BlogYYY
Saturday, December 09, 2006,5:52 PM
sigh.. another depressing practice session... argh.. just feeling so disappointed and angry with myself!! I just dont understand why the rest of them can just play tt well BUT NOT ME!! I tried to play, but i just catch up as fast. Whatsmore the running notes?? I have nvr seen such thing in my sec sch life. And seriously, this is my 1st time seeing this?? Laugh if u want. I'm really too depressed to say anything. I guess the seniors there must be feeling that i'm so hopeless?? I don't know.
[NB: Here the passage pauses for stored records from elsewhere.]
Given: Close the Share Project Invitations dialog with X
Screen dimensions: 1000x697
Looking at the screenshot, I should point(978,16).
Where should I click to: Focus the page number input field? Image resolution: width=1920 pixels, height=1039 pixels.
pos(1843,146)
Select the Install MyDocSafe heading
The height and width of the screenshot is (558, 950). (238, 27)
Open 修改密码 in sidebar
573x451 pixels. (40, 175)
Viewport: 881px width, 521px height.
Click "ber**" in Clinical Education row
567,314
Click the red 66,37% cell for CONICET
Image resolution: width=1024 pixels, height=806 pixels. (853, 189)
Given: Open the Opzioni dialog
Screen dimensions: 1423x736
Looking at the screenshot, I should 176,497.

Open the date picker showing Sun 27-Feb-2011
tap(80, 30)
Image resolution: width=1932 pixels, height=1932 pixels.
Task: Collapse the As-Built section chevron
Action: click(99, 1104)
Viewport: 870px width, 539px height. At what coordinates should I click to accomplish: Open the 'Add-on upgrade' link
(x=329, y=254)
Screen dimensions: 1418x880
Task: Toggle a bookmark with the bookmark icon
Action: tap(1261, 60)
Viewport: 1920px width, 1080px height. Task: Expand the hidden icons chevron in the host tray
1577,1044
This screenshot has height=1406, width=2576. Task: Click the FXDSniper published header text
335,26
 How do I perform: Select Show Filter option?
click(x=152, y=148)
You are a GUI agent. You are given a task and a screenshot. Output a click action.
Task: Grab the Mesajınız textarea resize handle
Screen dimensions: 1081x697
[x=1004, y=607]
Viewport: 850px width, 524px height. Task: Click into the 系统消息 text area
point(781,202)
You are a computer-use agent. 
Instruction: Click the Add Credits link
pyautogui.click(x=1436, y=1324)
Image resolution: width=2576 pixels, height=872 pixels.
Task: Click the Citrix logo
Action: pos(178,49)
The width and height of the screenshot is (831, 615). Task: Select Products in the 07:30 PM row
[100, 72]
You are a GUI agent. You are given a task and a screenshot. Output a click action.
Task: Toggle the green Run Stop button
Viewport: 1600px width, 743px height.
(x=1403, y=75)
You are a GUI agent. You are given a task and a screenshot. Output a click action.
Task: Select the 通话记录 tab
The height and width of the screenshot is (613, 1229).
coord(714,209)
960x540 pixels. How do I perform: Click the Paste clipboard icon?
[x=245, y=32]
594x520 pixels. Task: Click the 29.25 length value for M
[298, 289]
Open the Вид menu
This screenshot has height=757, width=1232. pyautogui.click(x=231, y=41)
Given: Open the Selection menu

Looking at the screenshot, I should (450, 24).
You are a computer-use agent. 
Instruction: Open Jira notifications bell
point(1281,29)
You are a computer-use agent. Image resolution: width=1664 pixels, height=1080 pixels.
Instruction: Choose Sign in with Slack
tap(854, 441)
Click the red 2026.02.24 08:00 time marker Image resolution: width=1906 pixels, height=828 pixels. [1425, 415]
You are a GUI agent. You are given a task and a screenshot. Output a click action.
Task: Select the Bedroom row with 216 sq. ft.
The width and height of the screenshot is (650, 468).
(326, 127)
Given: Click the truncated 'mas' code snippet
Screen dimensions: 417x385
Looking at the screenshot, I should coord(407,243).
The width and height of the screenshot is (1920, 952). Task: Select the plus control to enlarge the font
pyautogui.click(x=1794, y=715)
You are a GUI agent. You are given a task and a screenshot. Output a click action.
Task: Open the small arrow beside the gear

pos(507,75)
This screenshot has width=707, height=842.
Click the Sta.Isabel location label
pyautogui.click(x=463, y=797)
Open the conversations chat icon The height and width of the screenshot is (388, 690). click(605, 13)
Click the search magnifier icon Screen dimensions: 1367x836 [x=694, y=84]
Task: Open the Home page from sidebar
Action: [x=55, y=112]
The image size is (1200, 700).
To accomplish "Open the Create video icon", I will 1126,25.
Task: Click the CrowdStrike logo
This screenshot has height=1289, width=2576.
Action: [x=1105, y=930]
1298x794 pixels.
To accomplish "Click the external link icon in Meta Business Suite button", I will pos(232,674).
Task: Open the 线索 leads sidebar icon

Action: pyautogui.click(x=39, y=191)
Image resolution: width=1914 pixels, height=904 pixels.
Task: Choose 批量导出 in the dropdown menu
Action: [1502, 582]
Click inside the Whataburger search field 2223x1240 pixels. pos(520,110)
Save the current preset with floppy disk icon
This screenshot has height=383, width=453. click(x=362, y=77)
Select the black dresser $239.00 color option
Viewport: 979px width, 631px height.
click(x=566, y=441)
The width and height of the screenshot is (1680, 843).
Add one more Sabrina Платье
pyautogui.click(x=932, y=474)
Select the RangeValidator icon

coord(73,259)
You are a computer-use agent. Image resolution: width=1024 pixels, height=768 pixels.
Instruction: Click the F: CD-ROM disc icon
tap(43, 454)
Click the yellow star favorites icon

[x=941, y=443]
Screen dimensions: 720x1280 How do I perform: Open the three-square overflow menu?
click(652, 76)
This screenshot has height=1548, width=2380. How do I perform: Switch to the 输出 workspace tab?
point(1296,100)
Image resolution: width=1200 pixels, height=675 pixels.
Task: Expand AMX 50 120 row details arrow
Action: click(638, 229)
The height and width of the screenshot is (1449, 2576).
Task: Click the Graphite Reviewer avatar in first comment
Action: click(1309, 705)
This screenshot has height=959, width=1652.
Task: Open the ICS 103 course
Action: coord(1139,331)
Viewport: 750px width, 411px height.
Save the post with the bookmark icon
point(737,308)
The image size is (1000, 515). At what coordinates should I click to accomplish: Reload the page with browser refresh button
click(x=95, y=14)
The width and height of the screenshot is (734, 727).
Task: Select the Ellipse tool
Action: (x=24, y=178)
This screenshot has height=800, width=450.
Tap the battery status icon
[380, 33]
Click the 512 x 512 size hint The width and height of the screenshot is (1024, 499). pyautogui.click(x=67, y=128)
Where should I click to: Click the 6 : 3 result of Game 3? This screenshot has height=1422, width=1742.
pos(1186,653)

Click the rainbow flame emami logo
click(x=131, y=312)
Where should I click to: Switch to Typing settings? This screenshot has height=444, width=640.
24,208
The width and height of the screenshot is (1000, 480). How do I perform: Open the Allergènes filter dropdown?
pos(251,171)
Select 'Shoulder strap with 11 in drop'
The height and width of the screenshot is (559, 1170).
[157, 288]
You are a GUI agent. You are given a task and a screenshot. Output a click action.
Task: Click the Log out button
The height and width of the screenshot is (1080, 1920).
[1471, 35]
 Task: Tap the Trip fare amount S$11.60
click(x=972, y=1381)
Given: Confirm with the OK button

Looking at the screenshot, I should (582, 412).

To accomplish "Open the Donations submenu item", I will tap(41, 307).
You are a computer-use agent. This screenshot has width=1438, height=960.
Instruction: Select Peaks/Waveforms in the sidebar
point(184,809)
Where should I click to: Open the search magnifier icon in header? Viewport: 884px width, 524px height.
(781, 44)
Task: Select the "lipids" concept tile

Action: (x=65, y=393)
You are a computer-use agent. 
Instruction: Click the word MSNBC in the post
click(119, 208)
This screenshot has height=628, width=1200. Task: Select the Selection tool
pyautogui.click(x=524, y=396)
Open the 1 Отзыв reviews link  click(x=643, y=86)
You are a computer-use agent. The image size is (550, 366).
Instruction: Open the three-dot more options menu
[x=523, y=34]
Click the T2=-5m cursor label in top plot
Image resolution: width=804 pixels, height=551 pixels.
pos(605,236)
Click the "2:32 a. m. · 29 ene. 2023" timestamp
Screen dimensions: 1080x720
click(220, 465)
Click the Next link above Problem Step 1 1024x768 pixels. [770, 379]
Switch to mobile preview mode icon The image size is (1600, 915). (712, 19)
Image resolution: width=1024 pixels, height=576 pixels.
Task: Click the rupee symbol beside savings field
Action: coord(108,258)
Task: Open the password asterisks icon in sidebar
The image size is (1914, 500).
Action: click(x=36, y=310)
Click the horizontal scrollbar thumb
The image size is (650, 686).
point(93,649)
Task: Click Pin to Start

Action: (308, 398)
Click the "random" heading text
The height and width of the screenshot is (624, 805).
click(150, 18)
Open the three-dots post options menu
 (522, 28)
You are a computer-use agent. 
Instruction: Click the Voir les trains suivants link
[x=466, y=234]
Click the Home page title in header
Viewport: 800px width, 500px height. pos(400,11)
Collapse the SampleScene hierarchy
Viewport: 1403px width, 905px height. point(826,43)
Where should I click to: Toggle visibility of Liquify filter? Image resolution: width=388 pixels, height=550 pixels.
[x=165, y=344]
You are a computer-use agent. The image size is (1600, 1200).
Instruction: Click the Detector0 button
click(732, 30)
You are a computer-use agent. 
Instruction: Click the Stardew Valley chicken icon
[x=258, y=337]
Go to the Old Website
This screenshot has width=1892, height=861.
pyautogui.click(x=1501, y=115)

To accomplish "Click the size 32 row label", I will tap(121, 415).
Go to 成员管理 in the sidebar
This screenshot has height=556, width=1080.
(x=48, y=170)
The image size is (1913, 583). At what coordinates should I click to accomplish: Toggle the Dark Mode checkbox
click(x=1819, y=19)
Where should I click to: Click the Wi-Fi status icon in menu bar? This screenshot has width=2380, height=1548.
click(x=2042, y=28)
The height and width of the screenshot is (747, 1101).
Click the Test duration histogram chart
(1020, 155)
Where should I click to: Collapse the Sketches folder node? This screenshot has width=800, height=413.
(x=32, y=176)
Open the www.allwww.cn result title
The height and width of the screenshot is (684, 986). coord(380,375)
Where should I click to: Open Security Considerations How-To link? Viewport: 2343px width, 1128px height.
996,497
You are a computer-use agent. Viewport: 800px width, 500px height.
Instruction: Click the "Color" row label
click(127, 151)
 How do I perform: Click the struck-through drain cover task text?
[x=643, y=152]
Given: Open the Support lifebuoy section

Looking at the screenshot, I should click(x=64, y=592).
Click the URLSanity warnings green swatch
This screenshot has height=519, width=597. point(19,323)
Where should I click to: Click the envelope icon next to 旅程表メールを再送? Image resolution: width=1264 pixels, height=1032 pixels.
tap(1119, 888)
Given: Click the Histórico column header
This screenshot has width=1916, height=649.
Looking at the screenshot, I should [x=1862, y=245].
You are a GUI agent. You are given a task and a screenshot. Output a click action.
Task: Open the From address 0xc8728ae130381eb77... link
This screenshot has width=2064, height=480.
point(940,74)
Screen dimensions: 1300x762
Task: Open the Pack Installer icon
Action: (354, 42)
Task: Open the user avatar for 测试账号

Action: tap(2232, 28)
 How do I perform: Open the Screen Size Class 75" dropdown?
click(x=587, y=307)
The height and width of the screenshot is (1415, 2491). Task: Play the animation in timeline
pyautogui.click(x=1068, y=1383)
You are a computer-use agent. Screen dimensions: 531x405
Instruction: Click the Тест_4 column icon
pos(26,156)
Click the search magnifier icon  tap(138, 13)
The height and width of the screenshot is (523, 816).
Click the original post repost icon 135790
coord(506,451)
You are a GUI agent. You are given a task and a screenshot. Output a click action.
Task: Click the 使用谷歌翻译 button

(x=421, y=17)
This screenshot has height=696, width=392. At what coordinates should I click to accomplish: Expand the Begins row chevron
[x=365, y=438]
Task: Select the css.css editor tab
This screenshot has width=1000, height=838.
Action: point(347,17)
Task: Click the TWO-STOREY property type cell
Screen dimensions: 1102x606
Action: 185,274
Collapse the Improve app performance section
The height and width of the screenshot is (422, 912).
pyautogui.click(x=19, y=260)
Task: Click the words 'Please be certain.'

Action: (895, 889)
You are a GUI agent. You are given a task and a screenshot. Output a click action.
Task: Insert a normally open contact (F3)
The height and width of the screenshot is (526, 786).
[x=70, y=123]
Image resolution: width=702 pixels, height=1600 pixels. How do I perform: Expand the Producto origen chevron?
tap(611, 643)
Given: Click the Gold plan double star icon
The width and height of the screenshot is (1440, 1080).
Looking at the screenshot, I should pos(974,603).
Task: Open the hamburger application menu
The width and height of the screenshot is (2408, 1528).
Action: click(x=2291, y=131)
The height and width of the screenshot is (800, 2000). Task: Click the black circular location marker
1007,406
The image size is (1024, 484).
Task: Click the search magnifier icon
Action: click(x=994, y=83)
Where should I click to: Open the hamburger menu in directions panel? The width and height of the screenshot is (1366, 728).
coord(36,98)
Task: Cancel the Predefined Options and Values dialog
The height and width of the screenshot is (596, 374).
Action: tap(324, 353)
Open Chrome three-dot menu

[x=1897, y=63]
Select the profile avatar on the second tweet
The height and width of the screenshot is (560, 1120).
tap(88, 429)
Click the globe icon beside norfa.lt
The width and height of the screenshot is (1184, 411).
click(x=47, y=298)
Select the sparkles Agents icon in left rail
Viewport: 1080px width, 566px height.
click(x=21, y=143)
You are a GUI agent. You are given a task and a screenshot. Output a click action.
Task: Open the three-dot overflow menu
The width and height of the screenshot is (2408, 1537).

Even i myself feel that way, so i dont see a reason why they don't think tt way.
ANother appalling thing i heard from the instructor was tt they're going to practice the set piece only in March?? Like omg?? Isn't tt a bit too late?? The compeitition is just around the corner?? I think i'm in such a deep shit??
But on the other hand, i really wish i can play and learn from them. It's really nice to be part of their big family and stuff. ANd i have been hoping to join this big family since i was in sec 1, but sadly i didn't get to. I just joined a family that just couldn't be bothered. Sometimes when i go for band prac, i just feel like crying. The attendence there is simply too pathetic. Sometimes the whole section can be missing!! So ya, eventually we cant move on and learn new things. I believe this cycle will continue until one day they realise something has to be done??
OK.. enough of my rantings.. just ignore this post if u think it's crap. I just need a place to vent all my thoughts. So dont mind me. Sigh.. i guess i'll just have to try and i believe i can make it?? hahx. wish me luck.